Posted: Fri Jun 14, 2019 9:17 pm
by HannibalBarca
LamangoKaijura wrote:Wasn't there a titan in the novel that wasn't in the movie? I specifically remember 'Kraken' being tossed around and even rampaging.
There's a giant squid monster contained in the Indian ocean that the movie doesn't touch on at all.

Re: King of the Monsters: Film vs Novelization Differences

Posted: Fri Jun 14, 2019 9:18 pm
by BlankAccount
LamangoKaijura wrote:Wasn't there a titan in the novel that wasn't in the movie? I specifically remember 'Kraken' being tossed around and even rampaging.
Several. Karken is one of them.

Re: King of the Monsters: Film vs Novelization Differences

Posted: Fri Jun 14, 2019 9:38 pm
by G2000
LamangoKaijura wrote:Wasn't there a titan in the novel that wasn't in the movie? I specifically remember 'Kraken' being tossed around and even rampaging.
There were at least two. The most prominent is Mokele-Mbembe. Unlike the “real life” cryptid it’s named after (generally depicted as a sauropod living in the Congo) here it’s depicted as some sort of horrific reptilie-elephant beast with downturned trunks, a glowing green horn in the center of it’s head, a long reptilian tail, and a “snakelike” trunk that snatches people off the ground and throws them into it’s “crocodile-like” jaws. It sleeps beneath the Nubian Pyramids in Sudan, and when it wakes up it eats most of it’s containment personnel. We later get a scene where it defeats an attempt by MONARCH and the Egyptian military to kill it, and is about to eat a POV character before Maddie activates the ORCA in Boston, causing it to freeze in place and allowing the survivors to escape.

The Kraken is depicted as a massive shelled cephalopod sleeping curled around the wreck of a nuclear submarine in the Indian Ocean, with multiple brains for each limb and a mentioned ability to camouflage. In it’s single scene after Ghidorah sets off the Mass Awakening, the Kraken is able to deceive MONARCH scientists and their equipment by lowering it’s natural radiation levels to make it appear as if it is dead; the Kraken is then able to escape containment, destroy the underwater MONARCH base monitoring it, and massacre the personnel inside as they try to escape.

As mentioned earlier, a few other Titans seen in the movie get some extended sequences; we get to see Scylla fully emerge from her containment site in Arizona, while with Methesulah we get to learn a little about his history before he emerges (two Germans on picnic across from Methesulah’s resting place discuss how according to local legend during the Middle Ages a man returned to his village to find it had disappeared, with the mountain having taken it’s place). Behemoth gets the best treatment of them all, with an extended breakout sequence where his escape is abetted by a MONARCH traitor who declares allegiance to Emma Russell.
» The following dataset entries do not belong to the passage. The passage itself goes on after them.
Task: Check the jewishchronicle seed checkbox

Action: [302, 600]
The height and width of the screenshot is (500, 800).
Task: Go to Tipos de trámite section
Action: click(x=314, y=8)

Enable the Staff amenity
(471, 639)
It’s also discussed that he’s more related to ground sloths than mammoths, that his “true name” is Mapinguary, and he is shown to be fireproof when MONARCH tries and fails to kill him with a souped-up super-flamethrower/jet engine type thing.

And then we have two Titans that are pretty much just namedropped; the Loch Ness Monster is briefly confirmed to be codenamed “Leviathan” and Typhon is mentioned exactly once by Maddie while she’s looking at a map of worldwide Titan attacks, with no detail about where he’s from or what he looks like

Oh yeah, Rodan is also evidently capable of setting off volcanoes simply by flying past them

Re: King of the Monsters: Film vs Novelization Differences

Posted: Sat Jun 15, 2019 6:10 am
by Shoopwoop17
G2000 wrote:Oh yeah, Rodan is also evidently capable of setting off volcanoes simply by flying past them
Thank god he didn't fly over Yellowstone.